━━ Material shown

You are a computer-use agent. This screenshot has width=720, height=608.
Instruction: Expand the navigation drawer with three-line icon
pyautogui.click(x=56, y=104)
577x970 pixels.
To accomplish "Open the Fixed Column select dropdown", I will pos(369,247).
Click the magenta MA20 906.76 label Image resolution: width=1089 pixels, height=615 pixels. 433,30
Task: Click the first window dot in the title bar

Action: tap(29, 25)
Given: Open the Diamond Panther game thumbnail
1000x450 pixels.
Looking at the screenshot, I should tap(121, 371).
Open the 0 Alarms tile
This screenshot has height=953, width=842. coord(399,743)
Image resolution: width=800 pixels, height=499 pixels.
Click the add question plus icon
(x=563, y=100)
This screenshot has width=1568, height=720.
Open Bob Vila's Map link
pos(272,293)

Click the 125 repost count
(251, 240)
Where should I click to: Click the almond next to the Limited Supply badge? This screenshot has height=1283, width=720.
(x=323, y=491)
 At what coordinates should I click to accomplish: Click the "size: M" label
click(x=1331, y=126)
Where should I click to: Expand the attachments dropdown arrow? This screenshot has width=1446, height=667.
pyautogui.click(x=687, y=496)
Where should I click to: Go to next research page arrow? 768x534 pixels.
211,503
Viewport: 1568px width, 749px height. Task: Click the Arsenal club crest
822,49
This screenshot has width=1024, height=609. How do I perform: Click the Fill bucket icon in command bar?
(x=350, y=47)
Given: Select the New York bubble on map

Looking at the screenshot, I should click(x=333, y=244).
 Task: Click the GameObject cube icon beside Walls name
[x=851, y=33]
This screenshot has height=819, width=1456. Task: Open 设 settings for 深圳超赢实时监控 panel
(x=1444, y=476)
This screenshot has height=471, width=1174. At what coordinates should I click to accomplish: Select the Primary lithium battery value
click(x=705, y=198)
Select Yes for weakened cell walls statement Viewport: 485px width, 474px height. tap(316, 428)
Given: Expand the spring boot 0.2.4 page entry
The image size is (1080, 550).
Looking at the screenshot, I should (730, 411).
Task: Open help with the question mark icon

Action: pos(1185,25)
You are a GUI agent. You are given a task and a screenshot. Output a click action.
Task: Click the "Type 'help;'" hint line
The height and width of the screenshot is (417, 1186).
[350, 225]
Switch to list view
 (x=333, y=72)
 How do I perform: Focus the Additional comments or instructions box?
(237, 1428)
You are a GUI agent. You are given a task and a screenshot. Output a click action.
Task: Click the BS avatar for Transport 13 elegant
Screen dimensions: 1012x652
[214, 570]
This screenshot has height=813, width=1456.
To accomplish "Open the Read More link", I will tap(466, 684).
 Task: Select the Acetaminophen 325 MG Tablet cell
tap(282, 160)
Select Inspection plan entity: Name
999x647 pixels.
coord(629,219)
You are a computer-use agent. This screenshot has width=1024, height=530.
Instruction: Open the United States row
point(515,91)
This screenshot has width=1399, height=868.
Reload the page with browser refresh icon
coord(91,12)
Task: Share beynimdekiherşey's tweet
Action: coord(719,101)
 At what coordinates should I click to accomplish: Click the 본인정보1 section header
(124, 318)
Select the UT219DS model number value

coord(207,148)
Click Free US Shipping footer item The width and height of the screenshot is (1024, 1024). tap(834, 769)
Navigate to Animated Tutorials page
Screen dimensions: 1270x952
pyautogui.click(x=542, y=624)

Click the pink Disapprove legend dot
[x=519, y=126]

━━━━

Task details: Return all lines from the data that include the string "computer".

Result of the exercise:
You are a computer-use agent. This screenshot has width=720, height=608.
You are a computer-use agent. This screenshot has width=1024, height=530.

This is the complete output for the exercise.